Obesity (Silver Spring). Author manuscript; available in PMC 2010 May 3.
Published in final edited form as:
PMCID: PMC2862502
NIHMSID: NIHMS188283

INFLUENCE OF WAIST ON ADIPONECTIN AND INSULIN SENSITIVITY IN ADOLESCENCE

Abstract

It has been hypothesized that abdominal obesity leads to insulin resistance partly through decreased adiponectin. However, the cross-sectional and longitudinal associations among waist, adiponectin, and insulin sensitivity have not been examined in older adolescents. Non-Hispanic white and black children were recruited from the Minneapolis school district and underwent three examinations at mean ages 13, 15, and 19. Insulin sensitivity (measured with the gold-standard euglycemic clamp) and waist circumference were measured at all exams.
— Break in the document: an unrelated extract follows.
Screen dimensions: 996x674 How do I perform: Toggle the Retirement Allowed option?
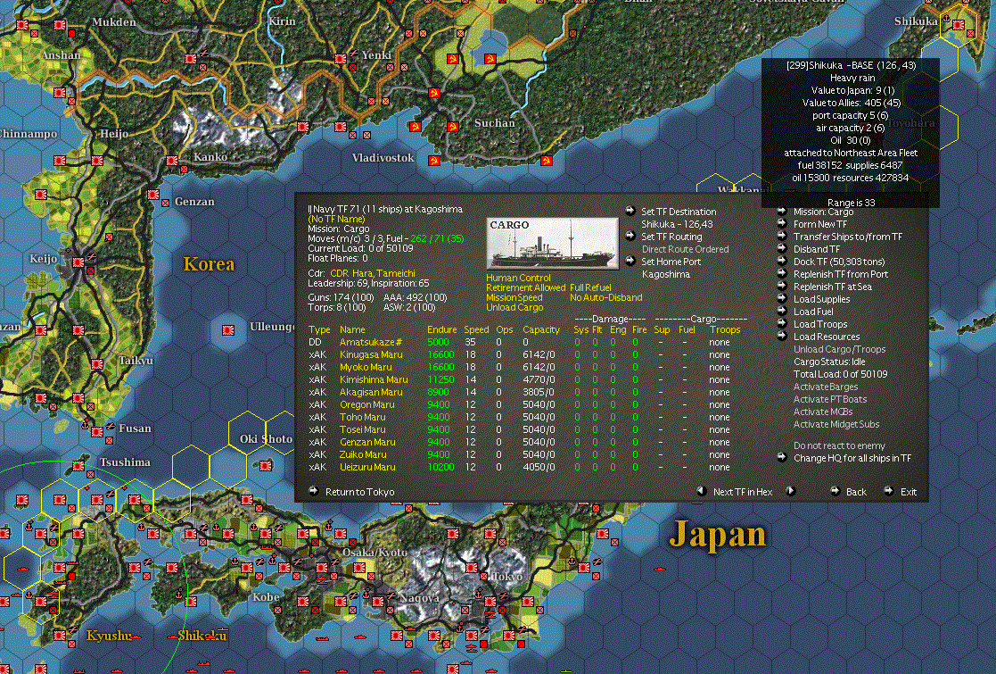(525, 287)
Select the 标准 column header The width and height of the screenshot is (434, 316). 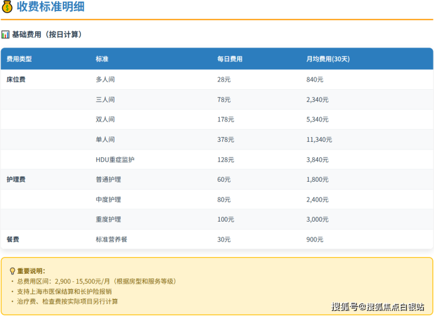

Adiponectin was only measured at mean ages 15 and 19. Partial correlations were used to examine associations among waist, adiponectin, and insulin sensitivity at mean age 15 (n = 308) and mean age 19 (n = 218). A regression model was used to predict age 19 adiponectin, and age 19 insulin sensitivity, from age 13 waist and change in waist. At age 15, waist and adiponectin were significantly negatively correlated (r = −0.32). At age 19, waist and adiponectin were significantly correlated (r = −0.36), as were waist and insulin (r = −0.16). Both baseline waist and change in waist were significantly associated with age 19 adiponectin but with age 19 insulin sensitivity only in men. Therefore, in adolescents, the association between waist and adiponectin appears to develop several years before the association between waist and insulin sensitivity. These results support the hypothesis that adiponectin may contribute to the association of waist and insulin sensitivity.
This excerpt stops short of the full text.